PROBLEM REQUIREMENTS
Every line from the one containing "Given: Select アフターサポート マイページ breadcrumb" through the end of the data is to be copied exactly, and nothing outside that range.

INPUT DATA
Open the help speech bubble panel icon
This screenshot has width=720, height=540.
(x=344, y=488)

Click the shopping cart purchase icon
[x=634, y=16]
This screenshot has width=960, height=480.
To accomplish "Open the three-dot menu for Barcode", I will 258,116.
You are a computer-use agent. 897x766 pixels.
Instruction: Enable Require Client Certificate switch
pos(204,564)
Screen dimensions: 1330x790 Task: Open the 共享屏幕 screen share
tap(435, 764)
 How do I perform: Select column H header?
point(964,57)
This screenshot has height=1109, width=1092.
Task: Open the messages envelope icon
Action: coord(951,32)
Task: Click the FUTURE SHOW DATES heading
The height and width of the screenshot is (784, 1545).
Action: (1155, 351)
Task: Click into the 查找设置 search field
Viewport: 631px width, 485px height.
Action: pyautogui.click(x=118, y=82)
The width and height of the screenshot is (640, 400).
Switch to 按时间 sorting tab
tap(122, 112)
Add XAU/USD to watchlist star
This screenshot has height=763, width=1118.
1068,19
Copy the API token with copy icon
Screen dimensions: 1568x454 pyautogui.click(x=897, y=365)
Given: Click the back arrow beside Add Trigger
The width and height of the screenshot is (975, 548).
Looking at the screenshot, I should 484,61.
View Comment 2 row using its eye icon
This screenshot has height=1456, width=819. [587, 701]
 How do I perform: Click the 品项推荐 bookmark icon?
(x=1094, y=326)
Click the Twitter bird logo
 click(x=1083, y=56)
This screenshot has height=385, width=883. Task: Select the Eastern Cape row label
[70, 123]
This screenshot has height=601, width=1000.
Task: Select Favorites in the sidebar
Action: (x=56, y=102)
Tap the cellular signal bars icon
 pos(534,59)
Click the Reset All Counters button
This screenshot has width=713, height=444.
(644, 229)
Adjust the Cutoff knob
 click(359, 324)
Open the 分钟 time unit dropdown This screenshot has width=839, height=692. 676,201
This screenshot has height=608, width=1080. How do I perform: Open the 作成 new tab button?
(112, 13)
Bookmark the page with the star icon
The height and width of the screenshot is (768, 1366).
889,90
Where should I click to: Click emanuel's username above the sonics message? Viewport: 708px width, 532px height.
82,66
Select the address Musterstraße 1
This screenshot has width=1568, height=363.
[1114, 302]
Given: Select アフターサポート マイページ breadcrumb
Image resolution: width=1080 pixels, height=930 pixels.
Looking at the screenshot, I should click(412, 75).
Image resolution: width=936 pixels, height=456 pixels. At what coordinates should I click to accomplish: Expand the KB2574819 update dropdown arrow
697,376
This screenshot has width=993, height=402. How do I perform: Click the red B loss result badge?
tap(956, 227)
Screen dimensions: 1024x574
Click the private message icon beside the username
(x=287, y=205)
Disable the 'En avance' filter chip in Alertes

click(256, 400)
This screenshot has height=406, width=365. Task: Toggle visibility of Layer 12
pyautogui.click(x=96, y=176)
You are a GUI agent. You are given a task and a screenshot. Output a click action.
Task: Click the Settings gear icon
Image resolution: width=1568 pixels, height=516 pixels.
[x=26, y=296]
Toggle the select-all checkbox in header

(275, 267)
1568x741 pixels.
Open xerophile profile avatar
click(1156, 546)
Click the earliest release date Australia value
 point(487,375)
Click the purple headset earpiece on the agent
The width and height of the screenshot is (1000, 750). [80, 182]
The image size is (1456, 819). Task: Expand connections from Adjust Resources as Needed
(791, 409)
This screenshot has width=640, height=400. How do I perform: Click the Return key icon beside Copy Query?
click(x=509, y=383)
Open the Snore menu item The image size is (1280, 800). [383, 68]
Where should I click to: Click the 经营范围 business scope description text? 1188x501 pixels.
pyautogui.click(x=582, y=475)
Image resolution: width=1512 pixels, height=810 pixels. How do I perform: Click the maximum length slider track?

EXERCISE RESULT
Given: Select アフターサポート マイページ breadcrumb
Image resolution: width=1080 pixels, height=930 pixels.
Looking at the screenshot, I should click(412, 75).
Image resolution: width=936 pixels, height=456 pixels. At what coordinates should I click to accomplish: Expand the KB2574819 update dropdown arrow
697,376
This screenshot has width=993, height=402. How do I perform: Click the red B loss result badge?
tap(956, 227)
Screen dimensions: 1024x574
Click the private message icon beside the username
(x=287, y=205)
Disable the 'En avance' filter chip in Alertes

click(256, 400)
This screenshot has height=406, width=365. Task: Toggle visibility of Layer 12
pyautogui.click(x=96, y=176)
You are a GUI agent. You are given a task and a screenshot. Output a click action.
Task: Click the Settings gear icon
Image resolution: width=1568 pixels, height=516 pixels.
[x=26, y=296]
Toggle the select-all checkbox in header

(275, 267)
1568x741 pixels.
Open xerophile profile avatar
click(1156, 546)
Click the earliest release date Australia value
 point(487,375)
Click the purple headset earpiece on the agent
The width and height of the screenshot is (1000, 750). [80, 182]
The image size is (1456, 819). Task: Expand connections from Adjust Resources as Needed
(791, 409)
This screenshot has width=640, height=400. How do I perform: Click the Return key icon beside Copy Query?
click(x=509, y=383)
Open the Snore menu item The image size is (1280, 800). [383, 68]
Where should I click to: Click the 经营范围 business scope description text? 1188x501 pixels.
pyautogui.click(x=582, y=475)
Image resolution: width=1512 pixels, height=810 pixels. How do I perform: Click the maximum length slider track?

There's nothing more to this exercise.